::: Stored records

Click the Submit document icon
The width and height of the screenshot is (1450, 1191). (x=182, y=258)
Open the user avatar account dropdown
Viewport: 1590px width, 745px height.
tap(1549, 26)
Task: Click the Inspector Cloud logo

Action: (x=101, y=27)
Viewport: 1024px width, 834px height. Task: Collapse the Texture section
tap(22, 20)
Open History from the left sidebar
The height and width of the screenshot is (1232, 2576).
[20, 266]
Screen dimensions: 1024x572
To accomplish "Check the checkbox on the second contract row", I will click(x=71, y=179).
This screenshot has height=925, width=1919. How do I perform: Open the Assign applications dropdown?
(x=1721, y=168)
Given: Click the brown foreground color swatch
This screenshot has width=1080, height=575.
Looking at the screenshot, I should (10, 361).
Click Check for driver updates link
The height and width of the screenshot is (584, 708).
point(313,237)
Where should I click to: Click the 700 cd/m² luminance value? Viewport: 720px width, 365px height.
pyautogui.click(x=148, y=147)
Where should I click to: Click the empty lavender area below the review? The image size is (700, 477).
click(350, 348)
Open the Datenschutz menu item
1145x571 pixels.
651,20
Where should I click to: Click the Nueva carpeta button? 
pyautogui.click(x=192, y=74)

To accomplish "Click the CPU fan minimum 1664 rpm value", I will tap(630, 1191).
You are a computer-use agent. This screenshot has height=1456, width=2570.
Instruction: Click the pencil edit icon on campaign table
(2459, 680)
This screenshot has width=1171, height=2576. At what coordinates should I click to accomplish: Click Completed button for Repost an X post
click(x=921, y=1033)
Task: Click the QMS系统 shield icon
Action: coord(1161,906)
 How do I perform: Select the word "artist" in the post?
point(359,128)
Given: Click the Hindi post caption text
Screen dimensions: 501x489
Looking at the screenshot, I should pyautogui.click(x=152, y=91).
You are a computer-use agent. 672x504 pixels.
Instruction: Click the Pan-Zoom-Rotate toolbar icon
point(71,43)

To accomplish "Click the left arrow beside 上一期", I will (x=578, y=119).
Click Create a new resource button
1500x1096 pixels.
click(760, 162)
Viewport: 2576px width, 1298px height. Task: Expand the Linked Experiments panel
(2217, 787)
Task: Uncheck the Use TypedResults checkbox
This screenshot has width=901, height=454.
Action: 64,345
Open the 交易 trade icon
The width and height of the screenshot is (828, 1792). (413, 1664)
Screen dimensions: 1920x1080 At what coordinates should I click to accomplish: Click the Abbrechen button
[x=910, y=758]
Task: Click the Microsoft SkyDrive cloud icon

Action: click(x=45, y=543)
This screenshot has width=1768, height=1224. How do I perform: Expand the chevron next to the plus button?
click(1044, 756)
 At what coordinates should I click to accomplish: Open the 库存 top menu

::::::

**Set task**
Rewrite all of the rows above, swapping "computer-use agent" for "screen assistant" and leaving everything else untouched.

**Result of the exercise**
Click the Submit document icon
The width and height of the screenshot is (1450, 1191). (x=182, y=258)
Open the user avatar account dropdown
Viewport: 1590px width, 745px height.
tap(1549, 26)
Task: Click the Inspector Cloud logo

Action: (x=101, y=27)
Viewport: 1024px width, 834px height. Task: Collapse the Texture section
tap(22, 20)
Open History from the left sidebar
The height and width of the screenshot is (1232, 2576).
[20, 266]
Screen dimensions: 1024x572
To accomplish "Check the checkbox on the second contract row", I will click(x=71, y=179).
This screenshot has height=925, width=1919. How do I perform: Open the Assign applications dropdown?
(x=1721, y=168)
Given: Click the brown foreground color swatch
This screenshot has width=1080, height=575.
Looking at the screenshot, I should (10, 361).
Click Check for driver updates link
The height and width of the screenshot is (584, 708).
point(313,237)
Where should I click to: Click the 700 cd/m² luminance value? Viewport: 720px width, 365px height.
pyautogui.click(x=148, y=147)
Where should I click to: Click the empty lavender area below the review? The image size is (700, 477).
click(350, 348)
Open the Datenschutz menu item
1145x571 pixels.
651,20
Where should I click to: Click the Nueva carpeta button? 
pyautogui.click(x=192, y=74)

To accomplish "Click the CPU fan minimum 1664 rpm value", I will tap(630, 1191).
You are a screen assistant. This screenshot has height=1456, width=2570.
Instruction: Click the pencil edit icon on campaign table
(2459, 680)
This screenshot has width=1171, height=2576. At what coordinates should I click to accomplish: Click Completed button for Repost an X post
click(x=921, y=1033)
Task: Click the QMS系统 shield icon
Action: coord(1161,906)
 How do I perform: Select the word "artist" in the post?
point(359,128)
Given: Click the Hindi post caption text
Screen dimensions: 501x489
Looking at the screenshot, I should pyautogui.click(x=152, y=91).
You are a screen assistant. 672x504 pixels.
Instruction: Click the Pan-Zoom-Rotate toolbar icon
point(71,43)

To accomplish "Click the left arrow beside 上一期", I will (x=578, y=119).
Click Create a new resource button
1500x1096 pixels.
click(760, 162)
Viewport: 2576px width, 1298px height. Task: Expand the Linked Experiments panel
(2217, 787)
Task: Uncheck the Use TypedResults checkbox
This screenshot has width=901, height=454.
Action: 64,345
Open the 交易 trade icon
The width and height of the screenshot is (828, 1792). (413, 1664)
Screen dimensions: 1920x1080 At what coordinates should I click to accomplish: Click the Abbrechen button
[x=910, y=758]
Task: Click the Microsoft SkyDrive cloud icon

Action: click(x=45, y=543)
This screenshot has width=1768, height=1224. How do I perform: Expand the chevron next to the plus button?
click(1044, 756)
 At what coordinates should I click to accomplish: Open the 库存 top menu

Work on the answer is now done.